Iterations needed per model and RFE type with gpt-5-mini as judge

More iterations can make things worse.

Llama 4 Scout on a task-reframing RFE went 4, 8, 10, 9, 8. It fixed the original problems, then introduced new ones. Outcome loops need a stop condition: exit at the first passing score, do not keep revising.

Score improvement curves showing regression on over-iteration

Each line tracks one model’s score across iterations on a specific bad RFE. The orange line (Scout on task_not_need) shows the regression pattern: score peaks at iteration 2, then drops as the model over-revises.

Context window is the real constraint for small models.

Nemotron 30B fixed every RFE in 1 iteration. Qwen 3.5 9B hit server errors on 3 of 4 tasks because each iteration adds the previous output plus judge feedback to the conversation. By iteration 3, the 9B model’s context was exhausted.

ModelAvg iterationsAvg improvementContext errors
Nemotron 30B1.0+5.00
Kimi K21.0+4.80
Llama 4 Scout2.0+4.80
Gemma 42.3+5.80
Qwen 3.5 9B1.0+2.23 of 4

MLFlow is the experiment journal

Every run is inspectable. Sort by improvement for the biggest quality gains, latency_s_0 for model speed, iterations_needed for self-correction ability.

MLFlow experiment view: all runs sorted by iterations needed

Click into any run. The Artifacts tab has the original bad RFE, each iteration’s rewrite, and the judge’s justification. This is where you validate the judge: read the rewrite, read the justification, decide if you agree.
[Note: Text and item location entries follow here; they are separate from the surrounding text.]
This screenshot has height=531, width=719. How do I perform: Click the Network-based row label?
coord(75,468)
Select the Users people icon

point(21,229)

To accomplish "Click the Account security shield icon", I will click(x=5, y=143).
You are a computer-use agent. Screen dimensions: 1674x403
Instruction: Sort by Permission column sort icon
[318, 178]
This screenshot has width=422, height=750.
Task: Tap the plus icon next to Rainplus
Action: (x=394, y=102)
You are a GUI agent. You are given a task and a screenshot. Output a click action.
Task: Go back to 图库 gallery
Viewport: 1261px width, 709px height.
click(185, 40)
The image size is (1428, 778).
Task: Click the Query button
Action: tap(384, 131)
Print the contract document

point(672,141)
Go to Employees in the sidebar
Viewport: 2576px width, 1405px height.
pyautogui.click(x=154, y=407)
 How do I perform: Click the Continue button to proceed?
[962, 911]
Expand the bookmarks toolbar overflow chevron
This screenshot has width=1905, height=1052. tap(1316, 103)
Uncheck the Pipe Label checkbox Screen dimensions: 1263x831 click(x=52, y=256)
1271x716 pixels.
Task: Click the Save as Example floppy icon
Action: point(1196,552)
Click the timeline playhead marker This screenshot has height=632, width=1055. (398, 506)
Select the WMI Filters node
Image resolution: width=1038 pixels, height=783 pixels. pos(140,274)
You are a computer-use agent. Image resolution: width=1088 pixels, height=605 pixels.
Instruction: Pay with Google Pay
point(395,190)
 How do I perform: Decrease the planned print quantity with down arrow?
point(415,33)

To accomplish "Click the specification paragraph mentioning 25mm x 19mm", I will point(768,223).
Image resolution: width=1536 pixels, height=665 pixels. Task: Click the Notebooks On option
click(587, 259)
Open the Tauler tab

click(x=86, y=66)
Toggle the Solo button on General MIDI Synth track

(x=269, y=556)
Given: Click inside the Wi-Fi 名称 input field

The original bad RFE: a PostgreSQL migration task with no business justification

The improved version: reframed as a business need with customer evidence and measurable criteria

Note: Customer names in the experiment (GlobalBank, NebulaML) are fictional. The model invents them to satisfy the rubric’s “customer evidence” criterion. In production, you would feed real data from interviews or support tickets.

Takeaways

  • The judge is the system. Swapping gpt-4.1-mini for gpt-5-mini flipped the outcome from “everything passes” to “models need 1-3 iterations.” Judge alignment is a deep topic (and out of scope here), but it is the single most important investment.
  • Humans still validate the judge. Outcome loops reduce human review, they do not eliminate it. Read the judge’s justifications in MLFlow. If you disagree with the scores, the rubric needs work. The loop automates the feedback; a human decides whether the feedback is right.
  • The stack is accessible. OGX and MLFlow are open source. The loop is 20 lines of Python. If you have an inference endpoint and a tracking server, you can add outcome loops to an existing workflow in an afternoon.
  • The rubric is a product. It evolves. The rubric you start with will not be the rubric you end with. Tighten where the judge is too lenient, loosen where it is too strict.
  • Watch for regression. More iterations can degrade quality. Stop at the first passing score. Budget for context growth (~500-1000 tokens per iteration).
  • Try it. Pick a task you delegate to agents today, write a rubric, run the loop. It scales to multi-agent pipelines: each agent gets its own rubric, and handoffs carry a quality guarantee.

Full experiment code: ogx-experiments/outcome-loops.